▶ **EXERCISE REQUIREMENTS**: Every record below must be retyped exactly, with the pictures left out.

▶ **Pixel coordinate grounding data**:
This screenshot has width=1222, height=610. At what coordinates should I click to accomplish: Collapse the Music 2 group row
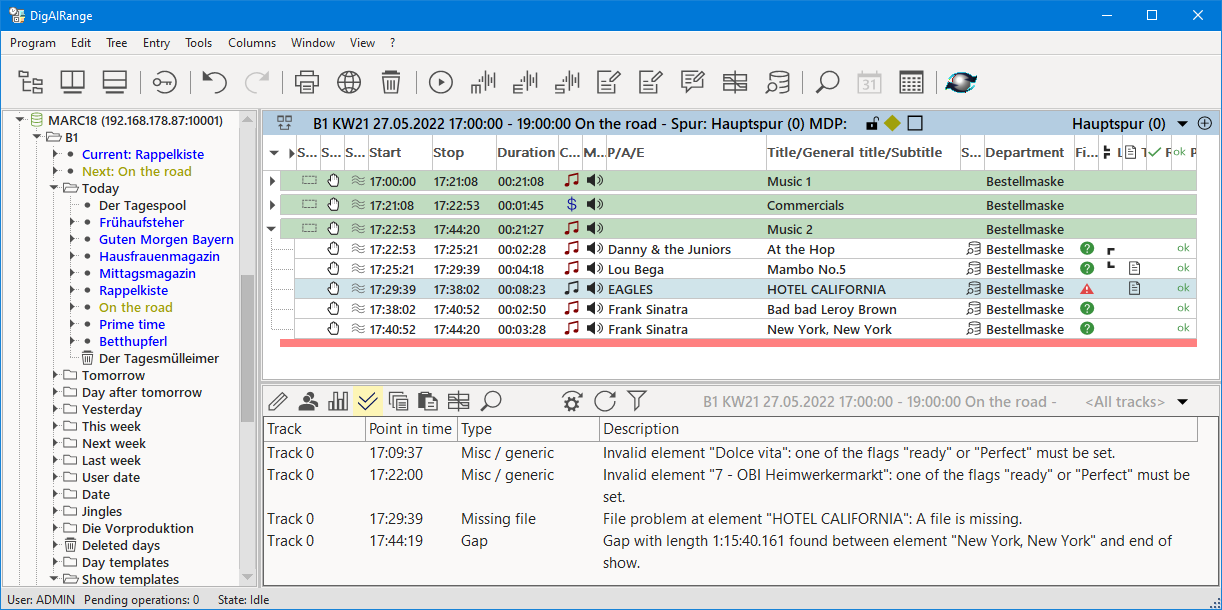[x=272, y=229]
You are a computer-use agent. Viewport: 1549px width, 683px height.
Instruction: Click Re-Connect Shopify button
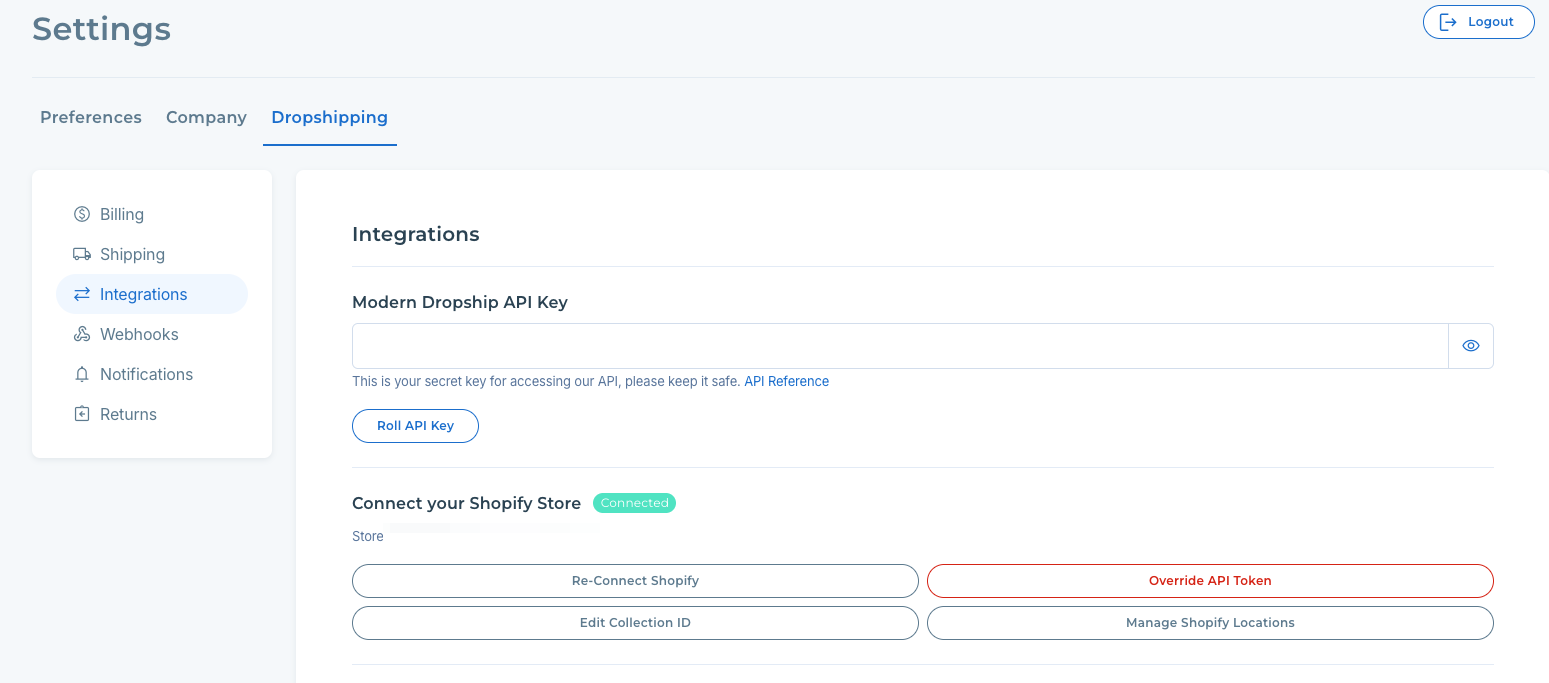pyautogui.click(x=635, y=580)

▶ **FINISHED TASK**:
This screenshot has width=1222, height=610. At what coordinates should I click to accomplish: Collapse the Music 2 group row
[x=272, y=229]
You are a computer-use agent. Viewport: 1549px width, 683px height.
Instruction: Click Re-Connect Shopify button
pyautogui.click(x=635, y=580)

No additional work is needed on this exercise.